Segment Open

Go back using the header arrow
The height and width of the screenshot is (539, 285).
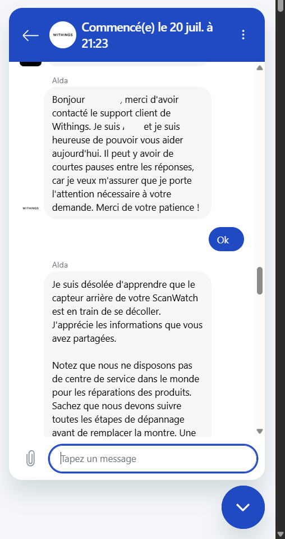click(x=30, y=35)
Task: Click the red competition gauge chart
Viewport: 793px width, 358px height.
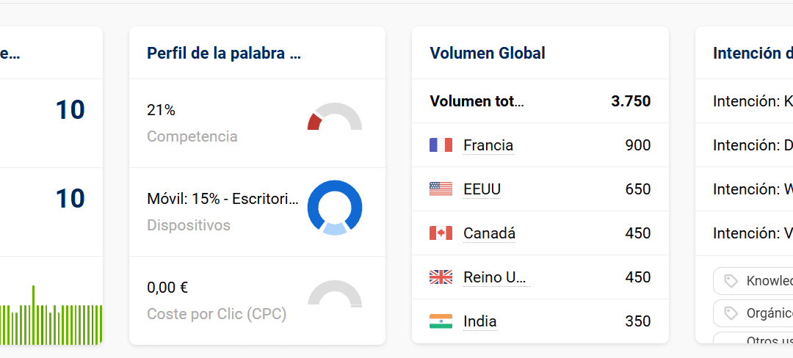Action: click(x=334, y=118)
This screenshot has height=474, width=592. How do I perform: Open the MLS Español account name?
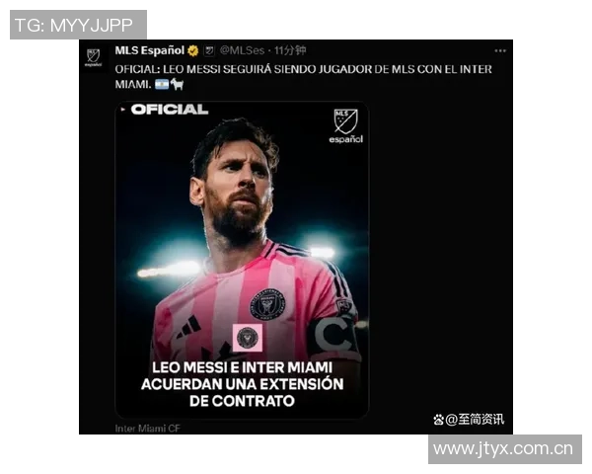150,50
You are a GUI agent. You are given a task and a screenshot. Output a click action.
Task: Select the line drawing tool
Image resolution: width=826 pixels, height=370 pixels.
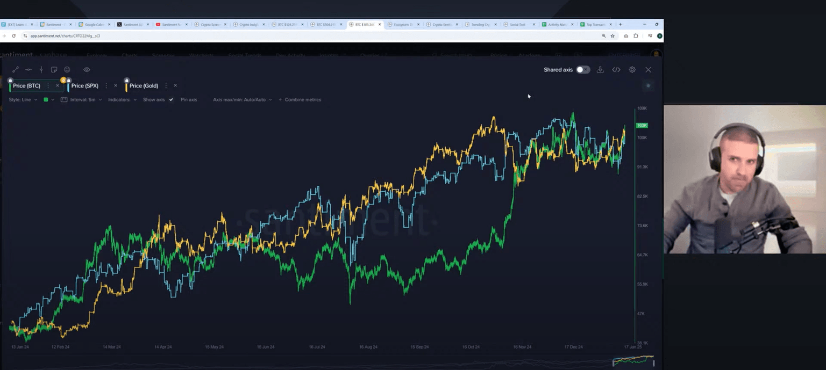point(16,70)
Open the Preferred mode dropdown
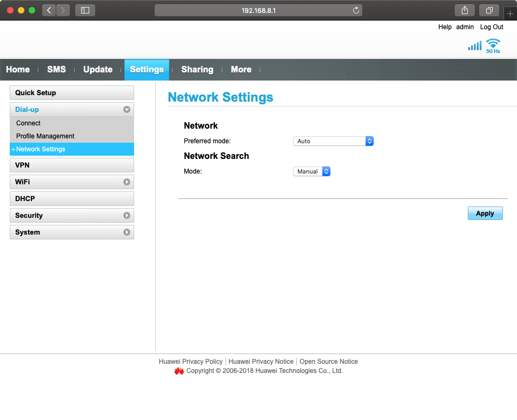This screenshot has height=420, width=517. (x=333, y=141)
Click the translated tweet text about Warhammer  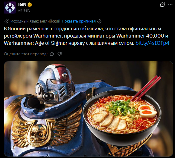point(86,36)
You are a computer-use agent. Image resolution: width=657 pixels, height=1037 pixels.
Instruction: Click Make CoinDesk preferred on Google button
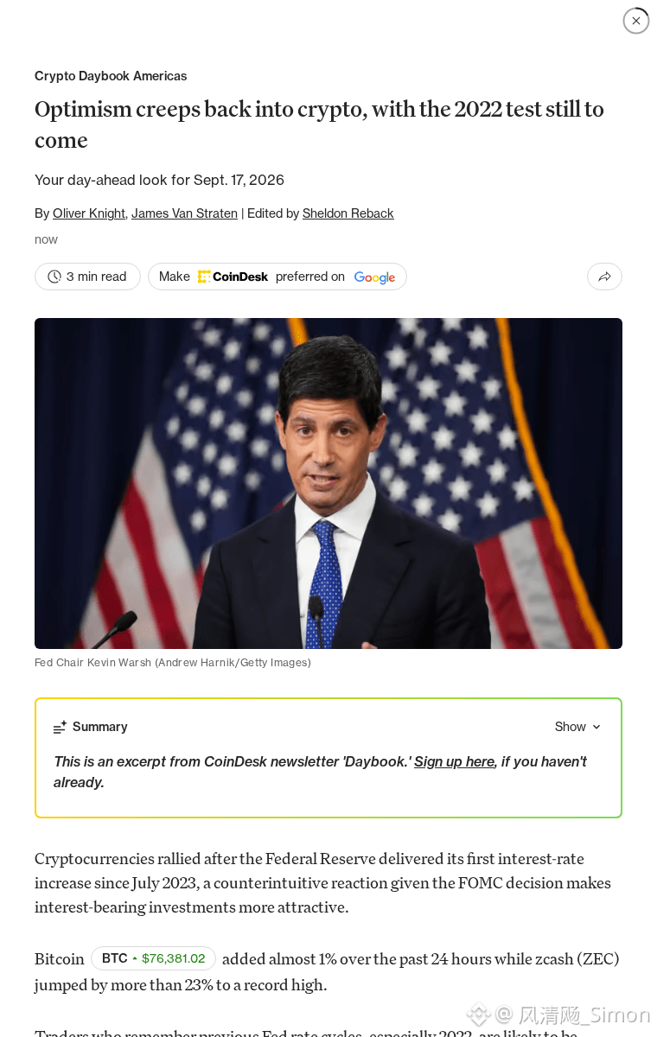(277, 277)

Segment Closed
Segment Open

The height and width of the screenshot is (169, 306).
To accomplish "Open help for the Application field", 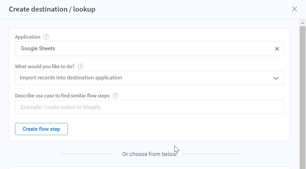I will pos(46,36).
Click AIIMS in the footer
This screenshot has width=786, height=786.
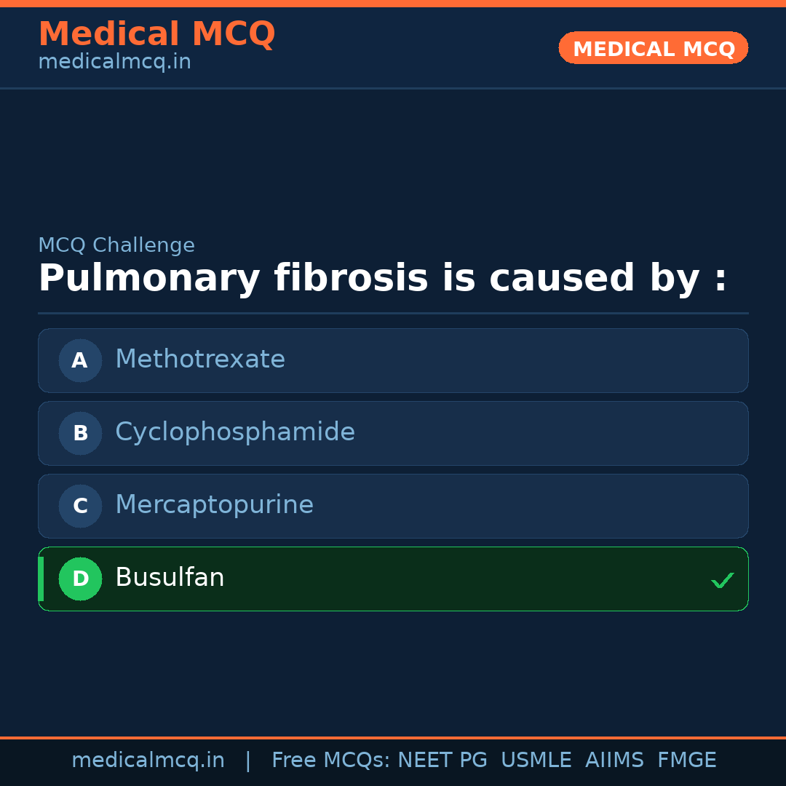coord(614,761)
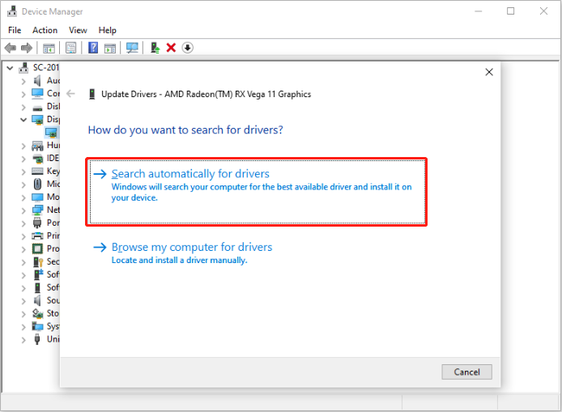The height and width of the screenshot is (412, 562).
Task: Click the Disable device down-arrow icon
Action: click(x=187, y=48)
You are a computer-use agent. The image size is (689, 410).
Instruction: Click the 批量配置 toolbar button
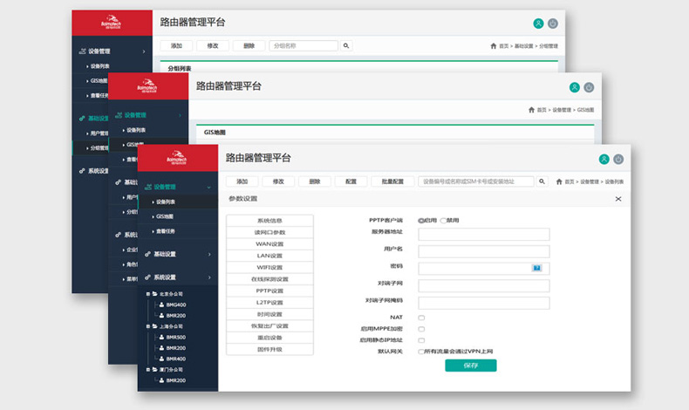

Segment Closed
Segment Open

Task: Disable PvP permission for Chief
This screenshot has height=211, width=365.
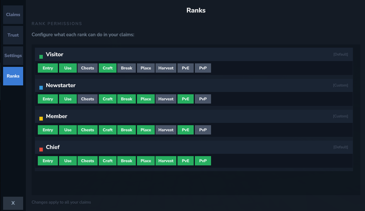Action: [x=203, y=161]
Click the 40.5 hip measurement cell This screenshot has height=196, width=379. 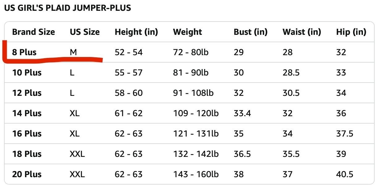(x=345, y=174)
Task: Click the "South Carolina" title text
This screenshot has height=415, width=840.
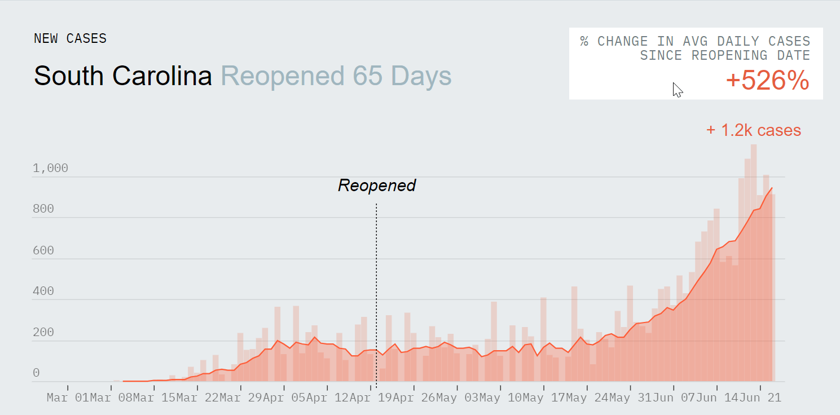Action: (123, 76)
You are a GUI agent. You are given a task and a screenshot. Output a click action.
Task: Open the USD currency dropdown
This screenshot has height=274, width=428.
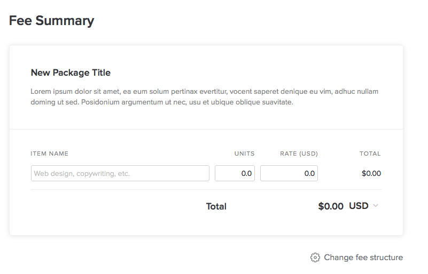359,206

Segment Closed

Lines holding the string "agent" must be copied out of the entries above.

§ Finished exercise
You are a GUI agent. You are given a task and a screenshot. Output a click action.
You are a computer-use agent. Image resolution: width=657 pixels, height=1037 pixels.
You are a computer-use agent. The image size is (689, 410).
You are a GUI agent. You are given a task and a screenshot. Output a click action.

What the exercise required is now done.